Dazu läuft in Schweden bereits eine Kommission für ein generelles Handyverbot im Unterricht. Der Hintergrund: Laut OECD ist die Ablenkung durch digitale Geräte bei schwedischen Schülern deutlich höher als im europäischen Durchschnitt.
Dänemark: Entschuldigung für das „digitale Experiment“
Während Schweden vor allem über Lesefähigkeiten argumentiert, wählte Dänemarks Bildungsminister Mattias Tesfaye noch deutlichere Worte. Er entschuldigte sich öffentlich dafür, Schüler zu „Versuchskaninchen in einem digitalen Experiment“ gemacht zu haben.
Konsequenz: Ab 2025 sollen Mobiltelefone in Schulen und Nachmittagsbetreuung verboten werden. Eine Regierungskommission hatte empfohlen, Kindern unter 13 Jahren generell kein Smartphone oder Tablet zu geben. Die Zahlen sind alarmierend: 94 % der dänischen Jugendlichen sind schon vor 13 in sozialen Netzwerken unterwegs, viele verbringen täglich mehrere Stunden auf TikTok oder YouTube.

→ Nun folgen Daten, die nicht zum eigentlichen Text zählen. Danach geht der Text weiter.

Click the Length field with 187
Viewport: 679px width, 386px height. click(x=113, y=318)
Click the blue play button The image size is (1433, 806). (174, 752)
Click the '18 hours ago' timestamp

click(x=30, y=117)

Hier geht es also nicht nur um Schule, sondern um den Jugendalltag insgesamt – und die Sorge, dass Bildschirmzeit soziale Kompetenzen und Konzentration zerstört.
Kritik und offene Fragen
Natürlich ist die Debatte damit nicht vorbei. Medienwissenschaftlerinnen wie Ingrid Forsler warnen, die Politik betreibe Populismus. „Das Problem sind nicht die Geräte selbst, sondern die Art, wie sie eingesetzt werden.“ Auch die schwedische Pädagogin Inger Enkvist betont, dass falsche Unterrichtskonzepte – etwa zu frühes, selbstgesteuertes Lernen über das Internet – Kinder überfordern.
Für Eltern, Lehrer und Schüler heißt das: Die Fronten bleiben verhärtet. Zwischen den Lagern „Digital Detox“ und „digitale Zukunft“ gibt es wenig Konsens.
Was bedeutet das für uns?
Auch in Deutschland schaut man genau hin. Die Nationale Akademie der Wissenschaften Leopoldina empfahl kürzlich ein Social-Media-Verbot unter 13 und Smartphoneverbote bis zur 10. Klasse. Eine YouGov-Umfrage ergab: Mehr als 90 % der Deutschen wünschen sich Einschränkungen der privaten Smartphone-Nutzung in Schulen.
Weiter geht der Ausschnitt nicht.